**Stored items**
-- -- --
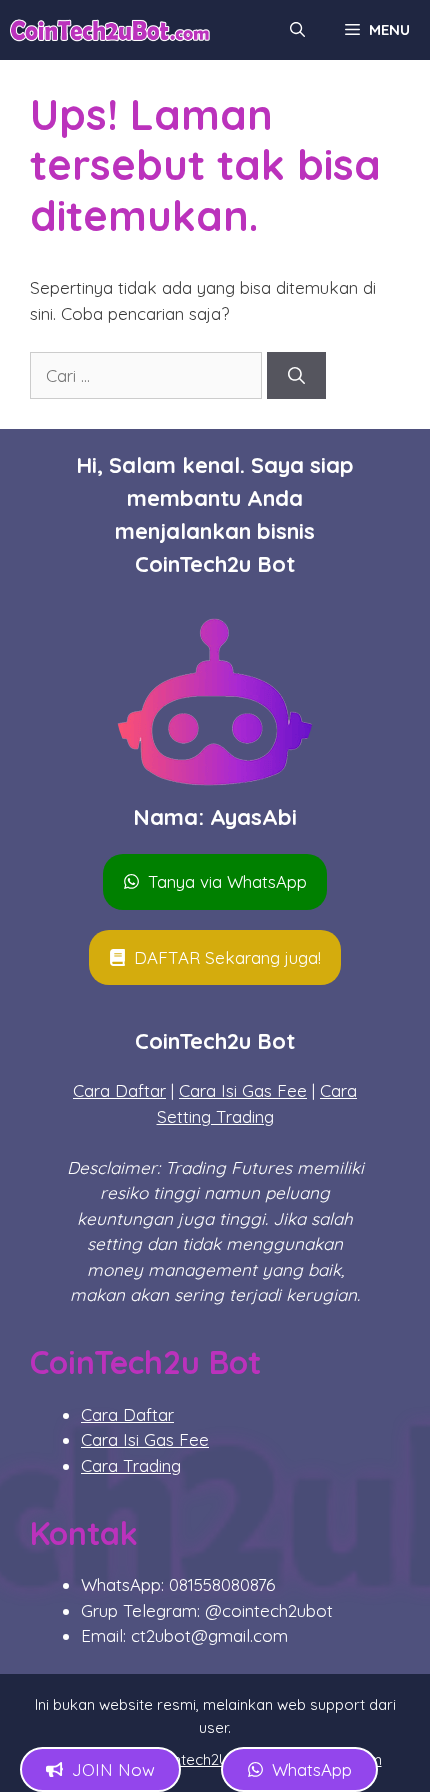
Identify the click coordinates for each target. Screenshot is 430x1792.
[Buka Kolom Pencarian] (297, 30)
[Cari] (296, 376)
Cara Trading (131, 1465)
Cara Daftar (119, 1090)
-- -- --
Word for word, copy every line of the data, excluding any pictures.

Identify the click coordinates for each target. Screenshot is 430x1792.
[Buka Kolom Pencarian] (297, 30)
[Cari] (296, 376)
Cara Trading (131, 1465)
Cara Daftar (119, 1090)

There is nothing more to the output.